We’ve already talked about robots and their never-ending struggle to get a foothold in the fast food industry, but the idea of robots taking our jobs fundamentally misunderstands how we use robots in our society. Robots, whether they’re Siri booking us restaurant reservations or a touchscreen taking our order, aren’t popular because they replace workers. They’re popular because they allow workers to be more productive while taking annoying tasks off their hands.
The next time you’re in a McDonald’s, watch what the cashiers do and you’ll notice their primary job is not, in fact, taking orders and processing payment. It’s expediting the orders that have already been put in. McDonald’s is a volume business: The faster you get your food and the faster you eat it, the faster you’re out the door so somebody else can come in. Consumers are fully aware of this and it manifests itself in odd ways. The company has struggled for years with the rumor that it used hard plastic chairs to discourage loitering more than fifteen minutes over a meal, despite the fact that it really was just following standard restaurant practice.
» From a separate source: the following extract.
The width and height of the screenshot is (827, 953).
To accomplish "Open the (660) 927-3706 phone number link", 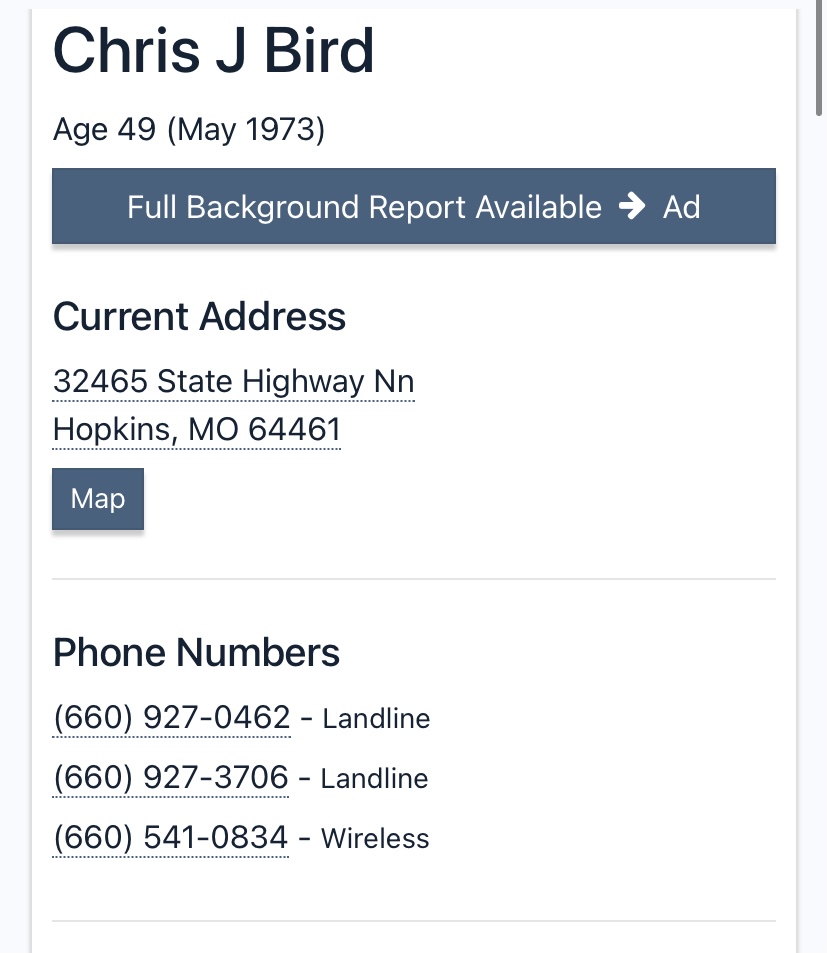I will (171, 777).
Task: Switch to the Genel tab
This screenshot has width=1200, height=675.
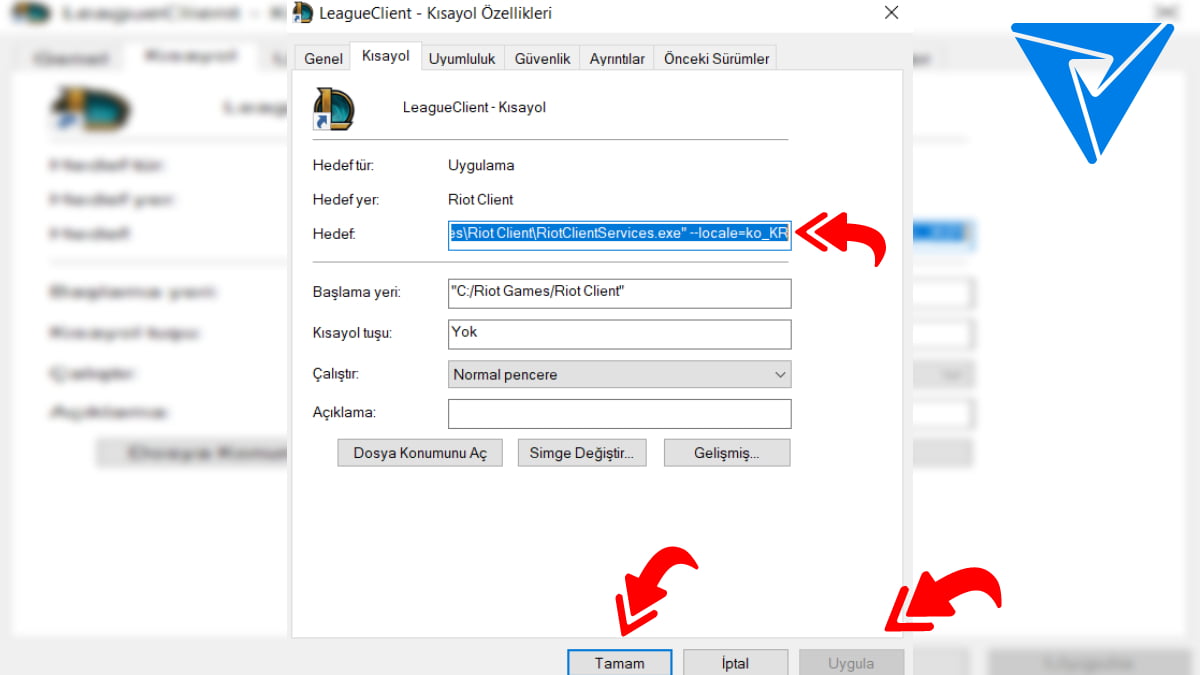Action: [323, 59]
McDonald’s has refined the art of feeding you cheap burgers down to a science, but there’s one area where the chain breaks down: Ordering. Anybody who’s been stuck behind a grown adult who screams at fast food workers, is unable to decide on a soda flavor, or changes their order eight or nine times is experiencing something that — on a grand scale — drives fast food executives bonkers. A touchscreen puts the burden of getting the order right, and swiping their card, on the customer, so the cashier/expediter can turn the food around faster. A touchscreen is worth it, because they get more productivity for their buck.
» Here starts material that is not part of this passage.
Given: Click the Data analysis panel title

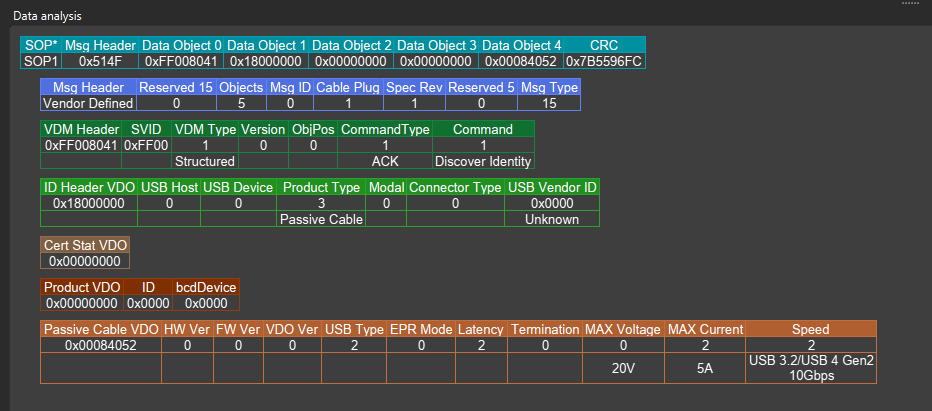Looking at the screenshot, I should pos(48,16).
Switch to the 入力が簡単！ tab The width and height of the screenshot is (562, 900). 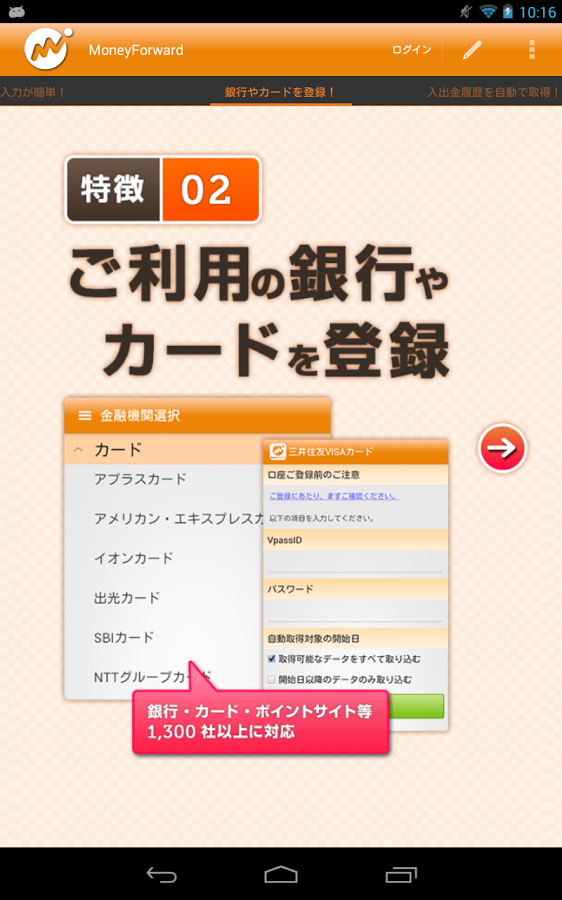pos(33,92)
It’s true that as we introduce more robots and more tools into our workforce, across a host of industries, the economy and the labor force is going to change in ways we don’t understand yet. And that means some jobs are going to change or even cease to exist in our lifetimes. But make no mistake, robots won’t be coming for any job tomorrow. Especially when most of them can’t turn a doorknob without falling over.